When everyone’s super… On gaming the system

Syndrome: Oh, I’m real. Real enough to defeat you! And I did it without your precious gifts, your oh-so-special powers. I’ll give them heroics. I’ll give them the most spectacular heroics the world has ever seen! And when I’m old and I’ve had my fun, I’ll sell my inventions so that everyone can have powers. Everyone can be super! And when everyone’s super… [chuckles evilly] no one will be.

The Incredibles

Here’s a funny little story about how a highly specialised journal gamed journal impact measurements:

 

The Swiss journal Folia Phoniatrica et Logopaedica has a good reputation among voice researchers but, with an impact factor of 0.655 in 2007, publication in it was unlikely to bring honour or grant money to the authors’ institutions.
Now two investigators, one Dutch and one Czech, have taken on the system and fought back. They published a paper called ‘Reaction of Folia Phoniatrica et Logopaedica on the current trend of impact factor measures’ (H. K. Schutte and J. G. Švec Folia Phoniatr. Logo.59, 281–285; 2007). This cited all the papers published in the journal in the previous two years. As ‘impact factor’ is defined as the number of citations to articles in a journal in the past two years, divided by the total number of papers published in that journal over the same period, their strategy dramatically increased Folia‘s impact factor this year to 1.439.
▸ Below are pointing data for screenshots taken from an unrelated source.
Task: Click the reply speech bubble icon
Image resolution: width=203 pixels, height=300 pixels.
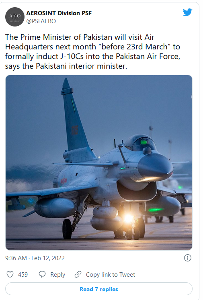Action: tap(42, 274)
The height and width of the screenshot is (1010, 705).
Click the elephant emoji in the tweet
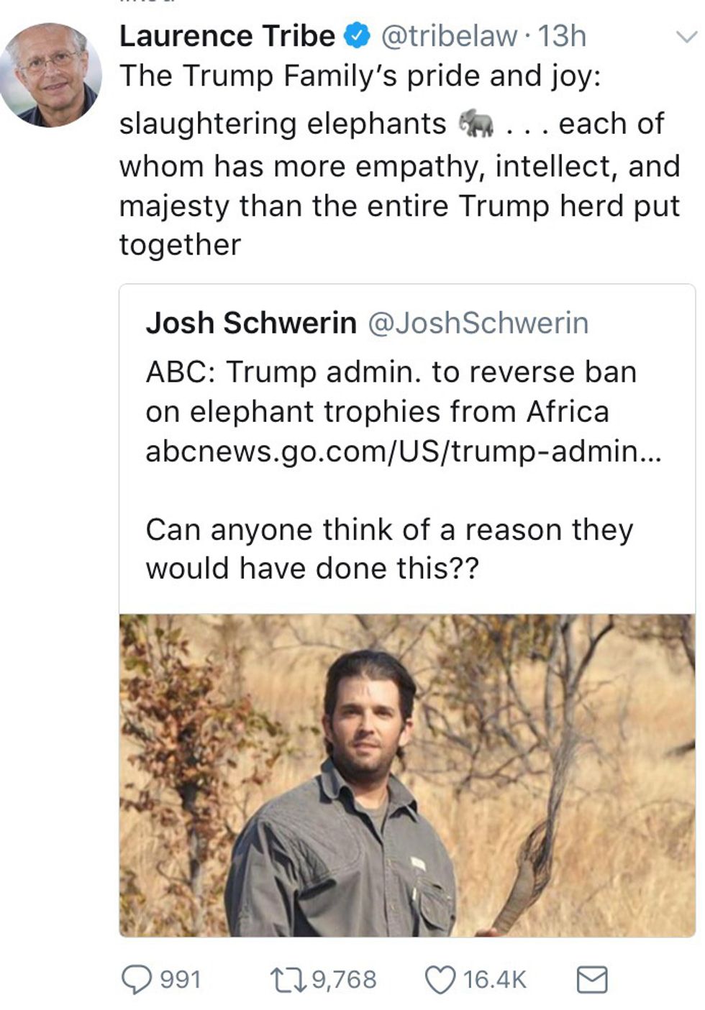coord(476,124)
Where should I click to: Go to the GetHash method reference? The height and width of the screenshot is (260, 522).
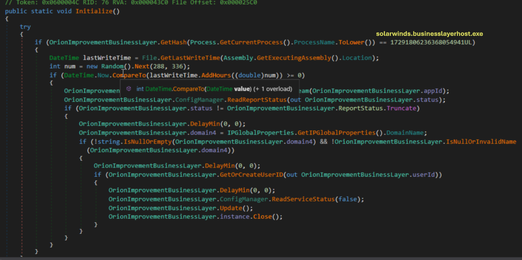pos(175,42)
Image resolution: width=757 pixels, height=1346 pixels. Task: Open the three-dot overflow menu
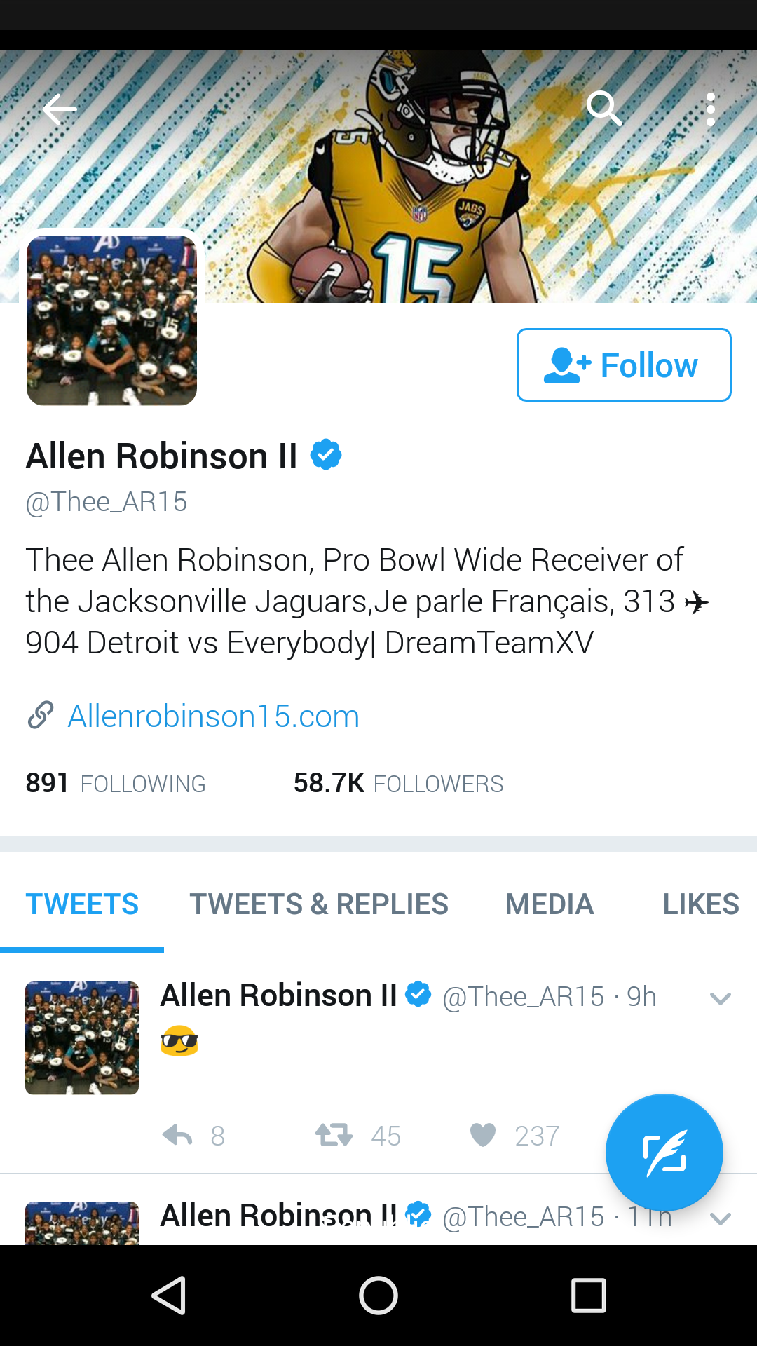pyautogui.click(x=711, y=109)
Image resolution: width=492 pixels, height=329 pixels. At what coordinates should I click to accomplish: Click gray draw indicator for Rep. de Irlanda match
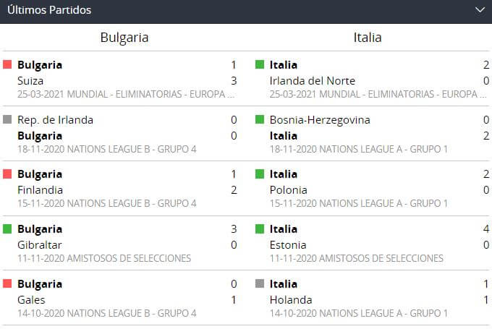pos(8,120)
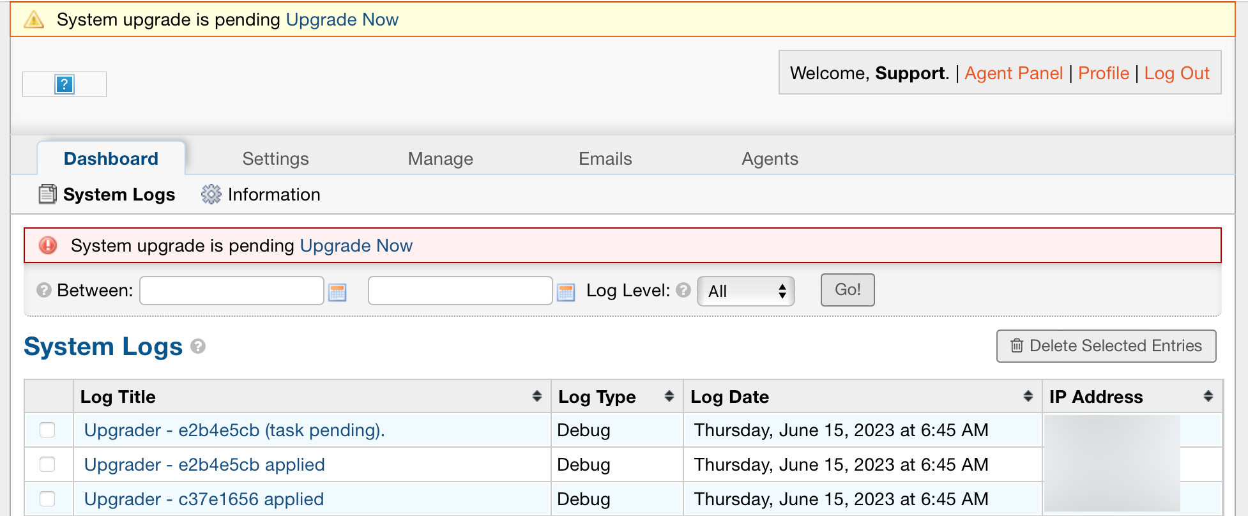Check the 'e2b4e5cb (task pending)' log checkbox

47,430
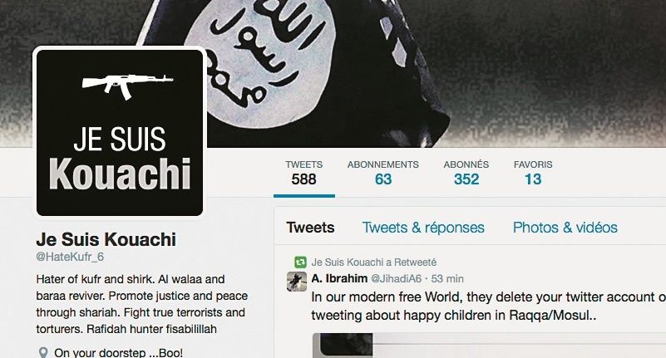Click the 'Je Suis Kouachi' profile name heading
The width and height of the screenshot is (666, 358).
click(106, 240)
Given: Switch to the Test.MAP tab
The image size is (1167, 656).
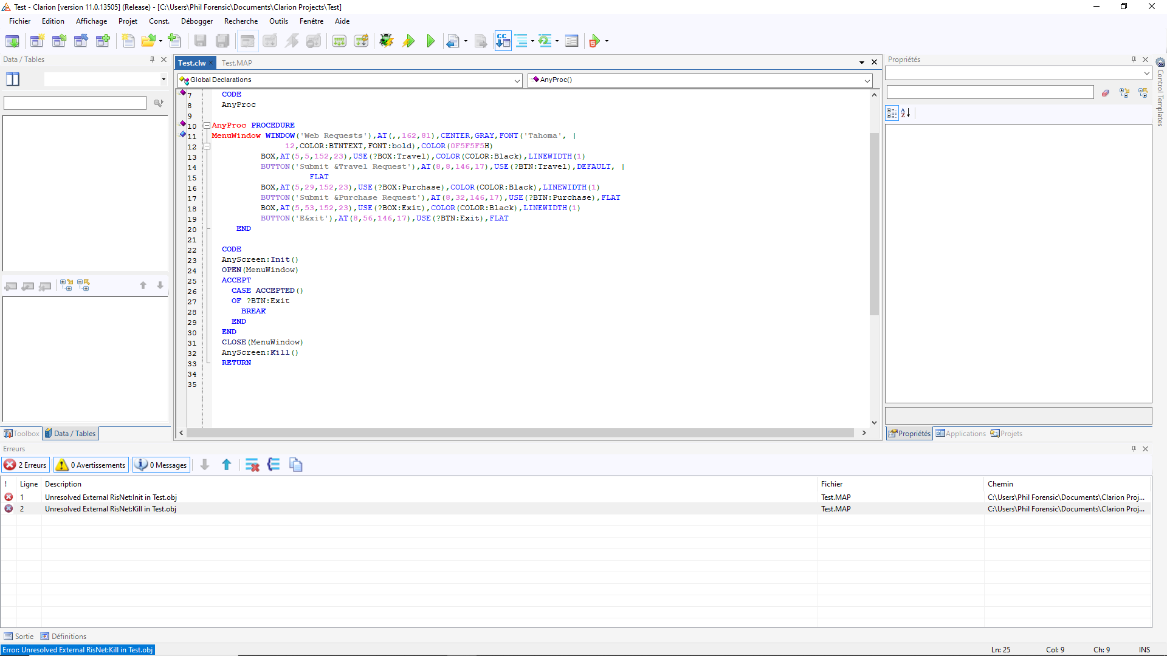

In the ‘rehabilitation’ category, shared with 26 other journals, Folia jumped from position 22 to position 13.

Tomáš Opatrný. Playing the system to give low-impact
journal more clout. Nature 455, 167 (11 September 2008)
.

Assessing impact

Assessing (and hence demonstrating) impact is a difficult but important problem in contemporary academia.

For most of the last century, university researchers have been evaluated on their ability to “write something and get it into print… ‘publish or perish'” (as Logan Wilson put it as early as 1942 in The Academic Man: A Study in the Sociology of a Profession, one of the first print citations of the term).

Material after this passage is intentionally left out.